We may not see the rise of superbugs and their effects right away, but "the harm is done," says Pilar Ramon-Pardo, Pan American Health Organization's regional advisor on antibiotic resistance. During the pandemic, the WHO's Global Antimicrobial Resistance and Use Surveillance System took a hit due to a shortage of medical staff worldwide who could collect samples and report on drug-resistant microbes.

There's a budget shortage, and mental fatigue as all resources are devoted to defeating COVID-19. "People don't want to hear about yet another public health crisis," says Muhammad Zaman, a Boston University, professor of biomedical engineering. "Something has to give," says the speaker.

Should we expect new antibiotics to fight antibiotic-resistant illnesses if they become more common in the post-pandemic world? According to Zaman, there aren't likely to be as many. Antibiotic courses are rarely longer than 14 days, and they don't earn pharmaceutical companies as much money as therapy for common diseases like cancer and diabetes. New drugs are also more likely to encounter drug resistance sooner rather than later, making innovation less lucrative.
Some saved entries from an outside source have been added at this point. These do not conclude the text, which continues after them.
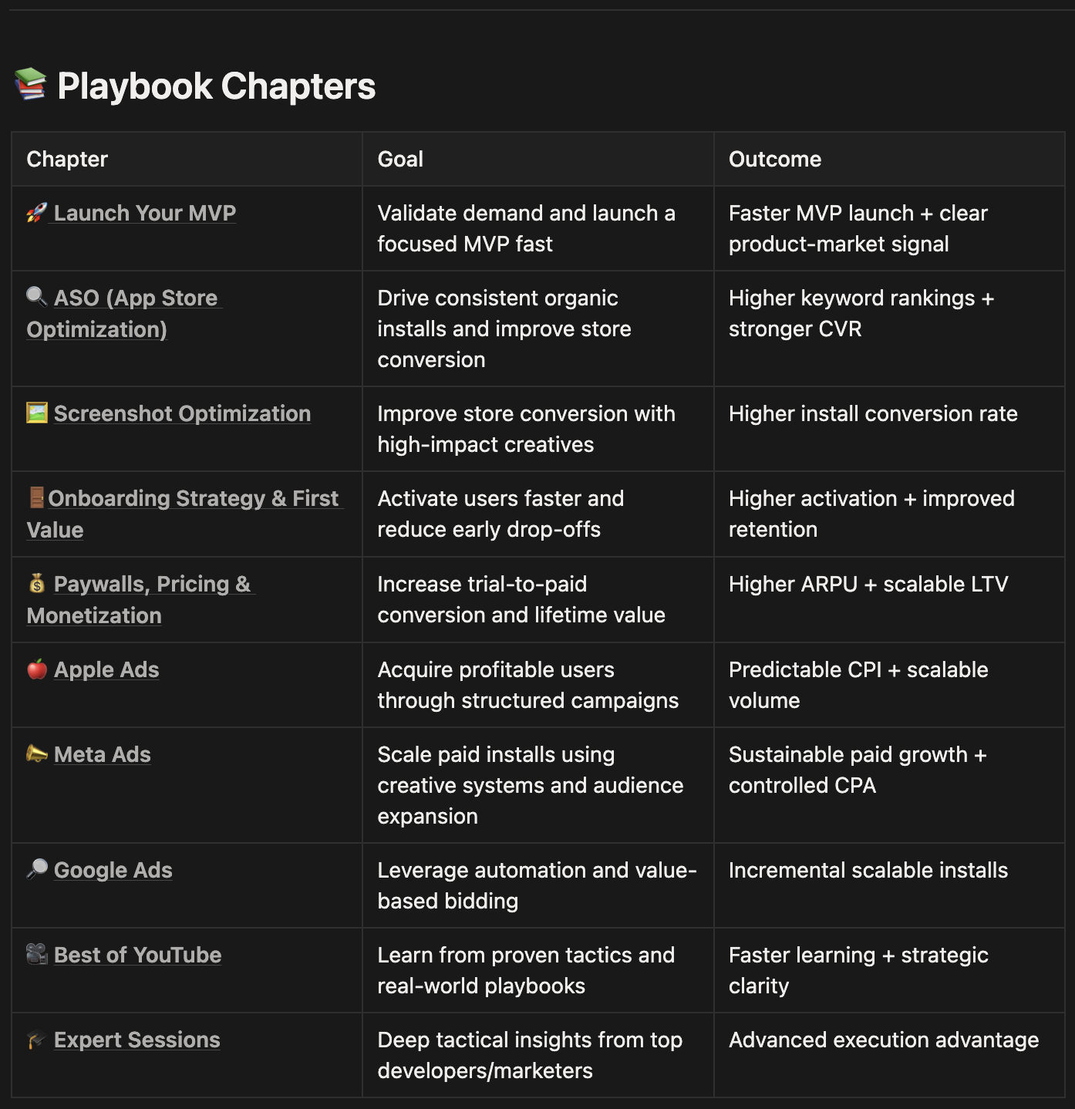Go to the Screenshot Optimization chapter

pos(182,413)
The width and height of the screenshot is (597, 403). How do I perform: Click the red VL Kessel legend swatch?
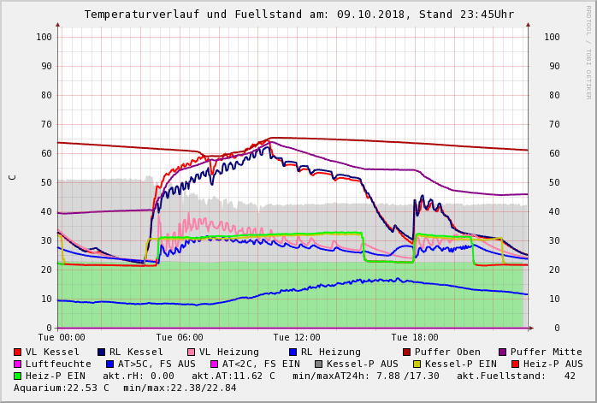coord(18,353)

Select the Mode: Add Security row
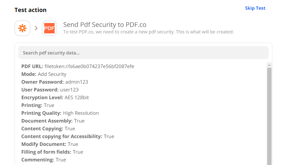click(x=44, y=74)
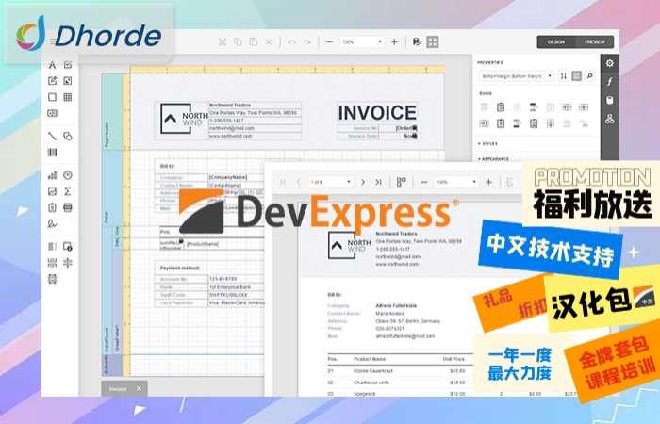The width and height of the screenshot is (660, 424).
Task: Select the Barcode control in toolbox
Action: coord(53,152)
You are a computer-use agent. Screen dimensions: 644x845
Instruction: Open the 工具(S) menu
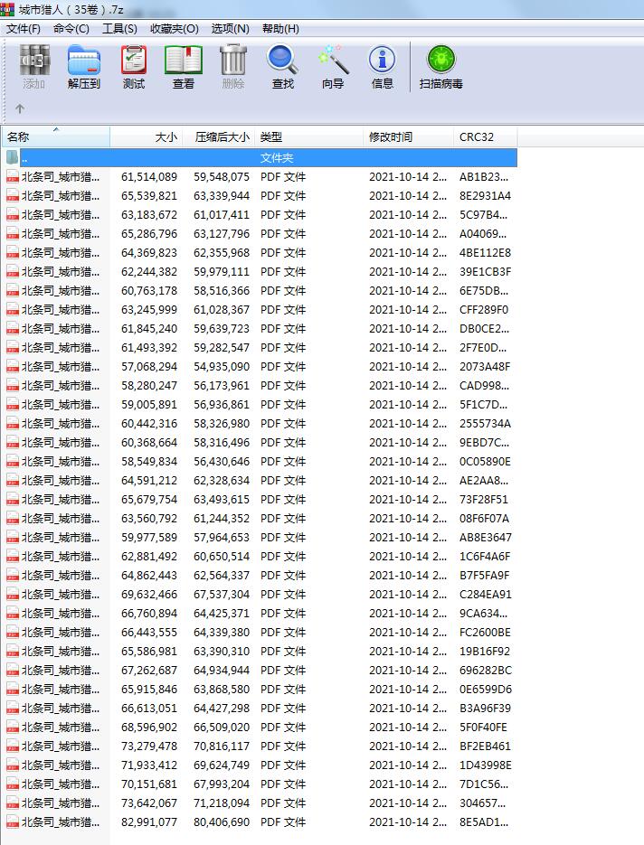pyautogui.click(x=119, y=29)
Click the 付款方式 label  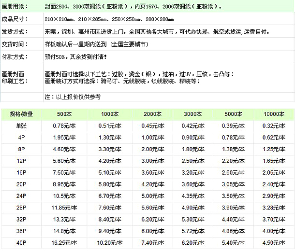click(x=15, y=57)
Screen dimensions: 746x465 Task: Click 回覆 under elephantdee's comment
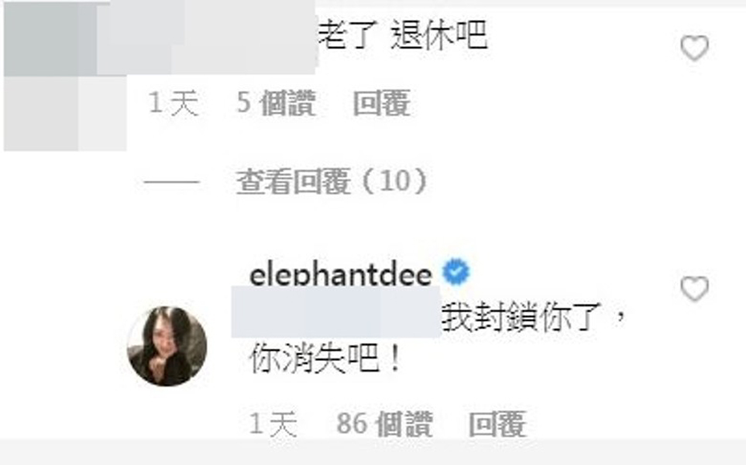(x=497, y=424)
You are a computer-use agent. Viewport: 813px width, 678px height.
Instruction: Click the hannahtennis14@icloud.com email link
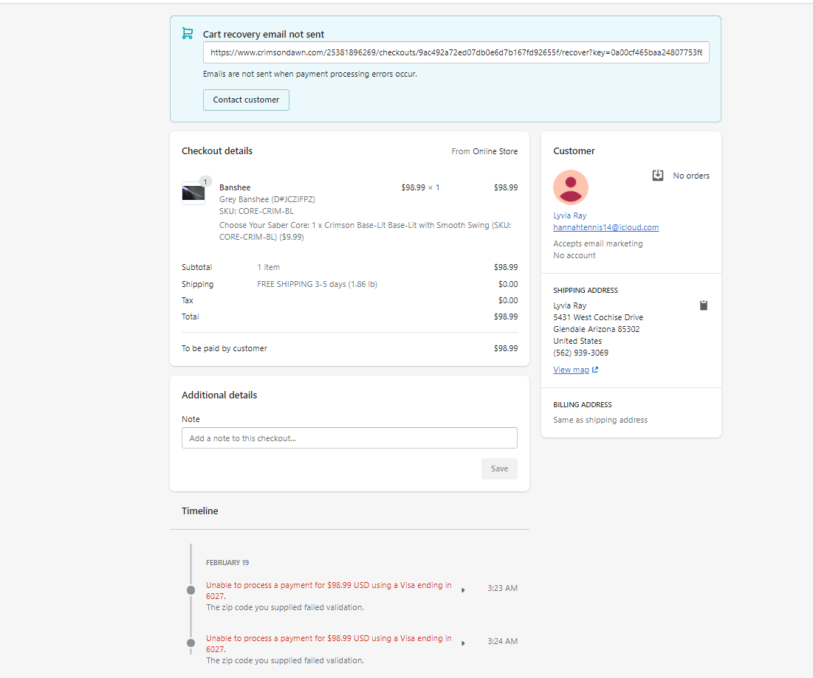click(606, 227)
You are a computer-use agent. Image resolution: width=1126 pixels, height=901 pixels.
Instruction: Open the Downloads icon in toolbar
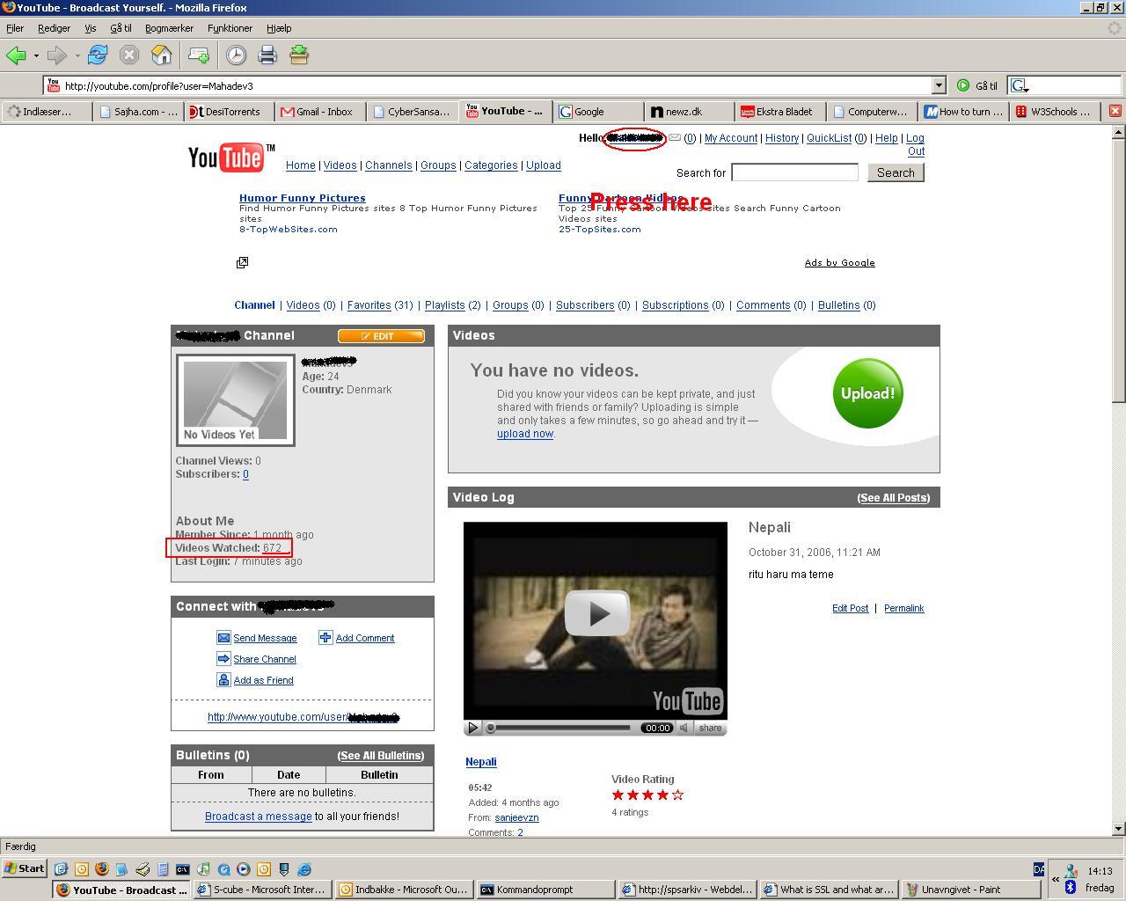[299, 55]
The National Institutes of Health, on the other hand, created an antibacterial resistance initiative in 2013 to conduct and fund research aimed at evaluating novel medications and diagnostic tools as well as improving the use of existing antibiotics. According to global health experts, the solution is to improve infection prevention and control. Vaccines against drug-resistant diseases that are now being developed could also be promising.

"However, the idea that this is merely a scientific issue is both incomplete and misleading," Zaman argues. "We need to consider economics, availability, and human behavior."